Depuis la prise de Goma, chef-lieu du Nord-Kivu, par les rebelles du M23, le 27 janvier 2025, un phénomène alarmant s’intensifie dans les rues : de plus en plus, de jeunes, âgés de 14 à 25 ans, s’adonnent à la consommation de drogue en quête de l'insouciance face à l’insécurité, la pauvreté et la désillusion. Le phénomène, rapporté par Le Flambeau Est RDC, prend des proportions inquiétantes dans une ville en état de siège, où l’espoir s'évapore au fil du temps.

Derrière les volutes de fumée, c’est tout un cri silencieux du désespoir qui retentit. Plus qu’un simple fléau de santé publique, cette addiction traduit un mal-être profond. Une génération en quête de refuge, de dignité et de sécurité.

«Je suis célibataire, mère de trois enfants.

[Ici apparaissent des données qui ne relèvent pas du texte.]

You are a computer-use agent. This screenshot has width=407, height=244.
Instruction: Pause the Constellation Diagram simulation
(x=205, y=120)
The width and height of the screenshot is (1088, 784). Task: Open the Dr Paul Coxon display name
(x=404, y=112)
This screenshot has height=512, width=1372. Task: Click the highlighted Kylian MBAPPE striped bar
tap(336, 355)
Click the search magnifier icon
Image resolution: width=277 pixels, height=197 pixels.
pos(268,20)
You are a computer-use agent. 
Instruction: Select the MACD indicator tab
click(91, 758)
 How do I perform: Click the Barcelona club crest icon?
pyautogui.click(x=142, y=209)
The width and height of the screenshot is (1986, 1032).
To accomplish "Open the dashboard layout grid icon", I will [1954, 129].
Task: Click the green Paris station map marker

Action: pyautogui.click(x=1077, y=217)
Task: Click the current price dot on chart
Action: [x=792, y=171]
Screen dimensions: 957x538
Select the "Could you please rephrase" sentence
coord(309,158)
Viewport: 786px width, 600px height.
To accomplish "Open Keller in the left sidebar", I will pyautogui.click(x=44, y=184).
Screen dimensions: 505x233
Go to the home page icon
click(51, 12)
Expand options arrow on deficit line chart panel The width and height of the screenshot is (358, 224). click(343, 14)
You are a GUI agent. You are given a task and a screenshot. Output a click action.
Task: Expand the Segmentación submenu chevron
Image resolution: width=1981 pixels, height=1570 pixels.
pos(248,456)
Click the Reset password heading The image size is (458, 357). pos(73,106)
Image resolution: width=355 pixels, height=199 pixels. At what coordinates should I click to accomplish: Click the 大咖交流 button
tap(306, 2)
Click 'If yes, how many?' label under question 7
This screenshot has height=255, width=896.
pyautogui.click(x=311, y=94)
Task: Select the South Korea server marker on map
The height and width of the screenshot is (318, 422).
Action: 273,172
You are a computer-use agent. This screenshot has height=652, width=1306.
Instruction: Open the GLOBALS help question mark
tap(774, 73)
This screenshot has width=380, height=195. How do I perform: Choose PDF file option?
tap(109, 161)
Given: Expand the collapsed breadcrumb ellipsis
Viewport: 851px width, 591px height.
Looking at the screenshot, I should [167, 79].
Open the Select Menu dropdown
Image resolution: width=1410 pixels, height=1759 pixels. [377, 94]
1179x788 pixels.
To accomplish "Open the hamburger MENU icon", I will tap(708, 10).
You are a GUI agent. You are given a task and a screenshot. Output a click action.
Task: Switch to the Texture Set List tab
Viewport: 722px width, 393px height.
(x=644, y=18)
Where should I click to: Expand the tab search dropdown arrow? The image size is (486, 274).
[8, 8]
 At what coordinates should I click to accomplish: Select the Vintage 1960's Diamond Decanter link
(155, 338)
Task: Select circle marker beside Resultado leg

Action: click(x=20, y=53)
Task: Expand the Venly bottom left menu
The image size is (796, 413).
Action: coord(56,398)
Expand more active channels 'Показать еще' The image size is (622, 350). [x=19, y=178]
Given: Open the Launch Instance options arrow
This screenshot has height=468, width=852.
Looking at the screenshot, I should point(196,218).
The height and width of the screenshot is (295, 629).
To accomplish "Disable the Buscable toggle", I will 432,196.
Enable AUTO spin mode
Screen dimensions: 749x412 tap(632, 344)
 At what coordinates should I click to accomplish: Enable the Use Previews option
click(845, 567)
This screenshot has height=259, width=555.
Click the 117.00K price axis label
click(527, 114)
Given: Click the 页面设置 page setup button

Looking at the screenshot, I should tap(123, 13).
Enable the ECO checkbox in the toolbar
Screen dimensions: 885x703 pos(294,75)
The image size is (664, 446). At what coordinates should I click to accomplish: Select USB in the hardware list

Ce sont mes amis qui m'ont initiée à fumer du chanvre (appelé BER ici). Ils me disaient que cela aidait à calmer le stress», confie Adeline Kanumba, la vingtaine révolue, dans un souffle de résignation.

 L’emploi perdu, la drogue en refuge

Comme elle, d’autres jeunes femmes ont vu leur vie basculer, avec l’arrivée des rebelles. Ancienne aide-maçonne, une jeune femme qui souhaite rester anonyme raconte comment elle s’est tournée vers des boissons alcoolisées artisanales comme la Mandale, le Zook ou encore le Simba, faute d’alternative pour surmonter ses traumatismes : 

«Depuis que j’ai perdu mon emploi, je suis sans ressources. Pour oublier le passé, je me réfugie dans ces breuvages.»

 

 Une dépendance qui touche aussi les adolescents

Japhet, 16 ans, témoigne de sa propre dérive.

 «Je faisais de petits boulots, mais depuis que la situation s’est détériorée, je n’ai plus rien. Pour me délasser, je fume du Patex, une drogue bien connue ici.»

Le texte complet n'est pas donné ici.